__Work item__
Transcribe the closing lines of the listing exactly, starting at the one that contains "MBWind (519, 93)" and including the last.

__Available records__
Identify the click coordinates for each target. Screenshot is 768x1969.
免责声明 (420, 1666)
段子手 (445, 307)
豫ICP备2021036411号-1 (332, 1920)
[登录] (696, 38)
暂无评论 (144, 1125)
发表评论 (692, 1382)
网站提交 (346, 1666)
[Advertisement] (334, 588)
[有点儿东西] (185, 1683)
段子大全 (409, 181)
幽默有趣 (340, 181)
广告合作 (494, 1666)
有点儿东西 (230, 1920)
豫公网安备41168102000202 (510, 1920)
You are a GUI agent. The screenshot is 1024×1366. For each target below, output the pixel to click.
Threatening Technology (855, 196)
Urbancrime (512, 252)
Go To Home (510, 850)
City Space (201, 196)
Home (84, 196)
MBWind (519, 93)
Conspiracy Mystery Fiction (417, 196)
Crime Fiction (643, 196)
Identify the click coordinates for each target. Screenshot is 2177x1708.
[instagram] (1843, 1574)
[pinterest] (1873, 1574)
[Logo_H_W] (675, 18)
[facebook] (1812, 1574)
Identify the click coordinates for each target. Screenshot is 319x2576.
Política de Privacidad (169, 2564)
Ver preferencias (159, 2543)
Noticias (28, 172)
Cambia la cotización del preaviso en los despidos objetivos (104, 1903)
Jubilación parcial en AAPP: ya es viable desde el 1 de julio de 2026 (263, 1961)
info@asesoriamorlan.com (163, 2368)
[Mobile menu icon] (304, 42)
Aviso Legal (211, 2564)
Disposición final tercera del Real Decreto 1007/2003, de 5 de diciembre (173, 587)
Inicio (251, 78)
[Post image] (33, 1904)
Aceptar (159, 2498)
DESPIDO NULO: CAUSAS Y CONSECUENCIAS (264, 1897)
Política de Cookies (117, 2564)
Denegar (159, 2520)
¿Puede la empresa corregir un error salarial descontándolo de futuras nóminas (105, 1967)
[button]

__Completed exercise__
MBWind (519, 93)
Conspiracy Mystery Fiction (417, 196)
Crime Fiction (643, 196)
Identify the click coordinates for each target. Screenshot is 2177x1708.
[instagram] (1843, 1574)
[pinterest] (1873, 1574)
[Logo_H_W] (675, 18)
[facebook] (1812, 1574)
Identify the click coordinates for each target. Screenshot is 319x2576.
Política de Privacidad (169, 2564)
Ver preferencias (159, 2543)
Noticias (28, 172)
Cambia la cotización del preaviso en los despidos objetivos (104, 1903)
Jubilación parcial en AAPP: ya es viable desde el 1 de julio de 2026 (263, 1961)
info@asesoriamorlan.com (163, 2368)
[Mobile menu icon] (304, 42)
Aviso Legal (211, 2564)
Disposición final tercera del Real Decreto 1007/2003, de 5 de diciembre (173, 587)
Inicio (251, 78)
[Post image] (33, 1904)
Aceptar (159, 2498)
DESPIDO NULO: CAUSAS Y CONSECUENCIAS (264, 1897)
Política de Cookies (117, 2564)
Denegar (159, 2520)
¿Puede la empresa corregir un error salarial descontándolo de futuras nóminas (105, 1967)
[button]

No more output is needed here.